Violence, mass arrests, a media crackdown and a refugee crisis began immediately. It was, in every way, a return to dictatorship. One with all the human rights tragedies that come along with military juntas.
President Bush, while initially supportive of a return to democracy, quickly softened. There were trade embargoes, and the standard saber rattling, but not much else. Economic sanctions had the same problem then that they do now. The people who suffer the most aren’t the elites who typically drive the politics and hold the power, but the working class and impoverished masses.
But newly elected President Bill Clinton felt differently. In part due to a desire to separate himself from his predecessor, President Clinton wanted to engage in a more forceful intervention. So began Operation Uphold Democracy, a United States led international effort designed to restore democracy in Haiti and put it back on the right path.
It succeeded, of course. If the story had stopped there, with the restoration of Jean-Betrand Aristide to power and the flourishing of Haiti following, then it would be a happy tale, at least from the American perspective.
But that wasn’t the end.
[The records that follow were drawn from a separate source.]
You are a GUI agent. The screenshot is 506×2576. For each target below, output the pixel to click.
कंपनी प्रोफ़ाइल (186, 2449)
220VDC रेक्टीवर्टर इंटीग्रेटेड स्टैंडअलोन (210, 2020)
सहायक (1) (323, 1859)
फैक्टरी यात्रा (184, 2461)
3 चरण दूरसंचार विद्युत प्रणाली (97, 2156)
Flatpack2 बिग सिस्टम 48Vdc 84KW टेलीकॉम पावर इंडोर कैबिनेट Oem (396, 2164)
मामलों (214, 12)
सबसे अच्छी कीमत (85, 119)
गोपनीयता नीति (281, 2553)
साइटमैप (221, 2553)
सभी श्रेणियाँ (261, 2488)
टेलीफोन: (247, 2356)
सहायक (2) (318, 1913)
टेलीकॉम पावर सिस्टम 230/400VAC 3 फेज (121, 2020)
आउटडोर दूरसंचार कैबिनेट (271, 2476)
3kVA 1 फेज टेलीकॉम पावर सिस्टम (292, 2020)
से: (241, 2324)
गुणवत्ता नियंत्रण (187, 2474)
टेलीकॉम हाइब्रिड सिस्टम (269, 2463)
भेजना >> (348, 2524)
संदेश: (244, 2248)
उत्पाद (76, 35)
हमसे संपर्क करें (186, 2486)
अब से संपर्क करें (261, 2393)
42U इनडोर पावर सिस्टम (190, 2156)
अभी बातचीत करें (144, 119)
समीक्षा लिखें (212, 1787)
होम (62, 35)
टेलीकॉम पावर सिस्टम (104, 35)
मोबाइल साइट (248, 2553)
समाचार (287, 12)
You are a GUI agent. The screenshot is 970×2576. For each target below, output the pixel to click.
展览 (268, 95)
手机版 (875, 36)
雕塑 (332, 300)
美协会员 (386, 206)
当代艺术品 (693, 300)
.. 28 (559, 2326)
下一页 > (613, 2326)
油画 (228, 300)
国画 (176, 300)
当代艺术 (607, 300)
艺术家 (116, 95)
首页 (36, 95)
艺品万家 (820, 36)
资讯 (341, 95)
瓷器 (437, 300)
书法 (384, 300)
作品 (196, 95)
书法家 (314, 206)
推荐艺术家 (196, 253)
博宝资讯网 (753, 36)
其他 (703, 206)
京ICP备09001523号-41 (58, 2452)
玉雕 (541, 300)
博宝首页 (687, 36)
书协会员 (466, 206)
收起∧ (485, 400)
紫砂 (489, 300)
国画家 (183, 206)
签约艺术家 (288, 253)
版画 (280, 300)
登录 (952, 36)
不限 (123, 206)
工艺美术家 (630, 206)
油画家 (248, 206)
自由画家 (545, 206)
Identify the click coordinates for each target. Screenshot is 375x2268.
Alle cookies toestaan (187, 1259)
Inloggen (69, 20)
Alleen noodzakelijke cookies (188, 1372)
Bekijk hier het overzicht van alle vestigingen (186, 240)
Because while Aristide had bold ideas, and did seemingly deliver on some of his promises, restoring a country from within is difficult. And nation building from the outside is harder.
Aristide would rule, as a democratically elected leader, until 2004. But dissent was common, backsliding was inevitable, and by the time Clinton left office, it was obvious that Haiti was no closer to greatness than it had been when the United States first intervened. When Aristide was overthrown by another coup in 2004, that indicated a return to the broken, fragmented, and frequently despotic politics that had defined it for decades before his time in office.
All of which led us to last week, when the latest President, Jovenel Moise, was assassinated.
It’s still too early to speculate about exactly who, or what, was behind it. But it’s not too early to speculate about what comes next. Already, there are reports of asylum seekers chanting Joe Biden’s name, and of a nation teetering on the edge. And there’s no doubt that the U.S. could, if it wanted to, use its power to temporarily stabilize the situation, by injecting cash, and sending troops. The U.S. could prop up some facially democratic leader, and that would certainly help people right now.
But as we withdraw from Afghanistan, after 20 years of mixed results, it’s worth asking “Can America afford to spend another 20 years stabilizing another nation?”
What can our power accomplish? Can it save a nation? Can it repair something that’s truly broken? Or does it merely stall the inevitable?
These are the tricky questions that keep leaders up at night.
While it may be morally justifiable to intervene and save people in the here and now, it might be politically unwise. It could trap us in another boondoggle, throwing money and people at a problem we can’t solve.
And it may not be in the best interests of Haitians.
The brutal truth might be that at some point a nation has to stand on its own two feet. Because eventually outsiders always leave, and the task of holding it all together sits squarely on the shoulders of the people who live there.